Culturally and aesthetically, we Seattleites have no desire to best Los Angeles. On our weekends we choose hiking over Hollywood, on our bodies we choose Burt’s Bees over botox. In sports, it’s different. A generation of Seattle sports fans has desperately desired to, and frequently chanted, “Beat L.A.” But our hopes, like a North Face sleeveless fleece vest on Rodeo Drive, seem misplaced.

Something about the words “Los Angeles” strikes #FAIL into the hearts of Seattle sports franchises: The dreadful ’70s and ’80s Mariners played the franchise then known as the California Angels as well as they played any other team, and went 66-60 against the Anaheim Angels. Then, in 2005, that franchise added “Los Angeles” to their name, and the Mariners have gone 49-83 against them since.

The Seahawks lost eight straight against the Los Angeles Raiders in the early ‘90s. The Los Angeles Lakers, behind Kareem Abdul-Jabbar and Magic Johnson, swept the Sonics four to zip in the 1987 NBA playoffs, and again in 1989.

Those late ‘80s Lakers/Sonics matchups may be the best comparison to the Sounders/Galaxy rivalry. Like those Lakers teams, the Galaxy are studded with stars. The supreme stud: David Beckham, one of the best-known people on Earth. The Galaxy also have Landon Donovan and Robbie Keane, who’ve both captained their respective national teams and are well-known to soccer fans worldwide.

The Sounders are a good team. But who the hell are they? Outside of Seattle, the names Fredy Montero, Mauro Rosales, and Brad Evans are known only to hard-core fans–much like the late ’80s Sonics Xavier McDaniel, Tom Chambers, and Dale Ellis.

(While we may argue whether Abdul-Jabbar or the X-Man had the better movie cameo, their relative on-court merits are indisputable.)

You may already be asking yourself: Why do Seattle teams get perennially mauled by those from Los Angeles. You obviously weren’t paying attention to the Black Bloc’s message yesterday. The answer is: Money.

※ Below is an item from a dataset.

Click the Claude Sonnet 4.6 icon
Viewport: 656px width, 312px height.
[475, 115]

Los Angeles has a larger local television market, so their teams get more lucrative local television contracts, which means more money, which means better players. According to ESPN’s recent (and awesome) survey of world professional sports team salaries, the average player on a Los Angeles professional team is making $3.8 million. The average player on a Seattle professional team is making $1.8 million. (Here, check my work!) Who do you think gets the better players?

It is no accident that the one Seattle team that has the best record against their L.A. counterparts–the Seahawks (11-13 against the L.A. Raiders)–are in the NFL, the one professional league where television contracts are negotiated only on a national level, with the revenue shared among the teams.

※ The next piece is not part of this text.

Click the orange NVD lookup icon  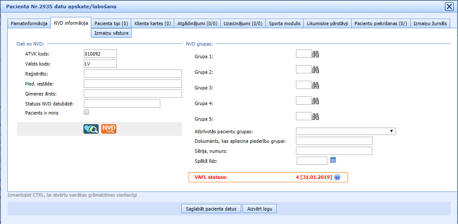coord(109,128)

Until the other leagues decide to start sharing local television revenue (which, frankly, will never happen), Seattle teams will always be at a disadvantage. The inequity of television revenue may even keep us from getting another NBA team–the Maloof brothers, who own the Sacramento Kings, are considering moving to Anaheim, where they can command a piece of L.A.’s sports market. Even though Los Angeles already has two NBA teams, owning DVR-proof programming in such a large and influential market is more valuable than being the only show in town in Seattle.

Twice the money doesn’t always get you twice the player. But it helps. If you watch the Galaxy/Sounders match tonight (7 p.m., KONG TV), you’ll be watching a team with a $17-million payroll against a team with a $5-million payroll.

On the bright side, a large part of that payroll isn’t with the team today. Beckham, Keane, and starting goalkeeper Josh Saunders reportedly didn’t travel to Seattle. For once, a Seattle/L.A. will be a fair match.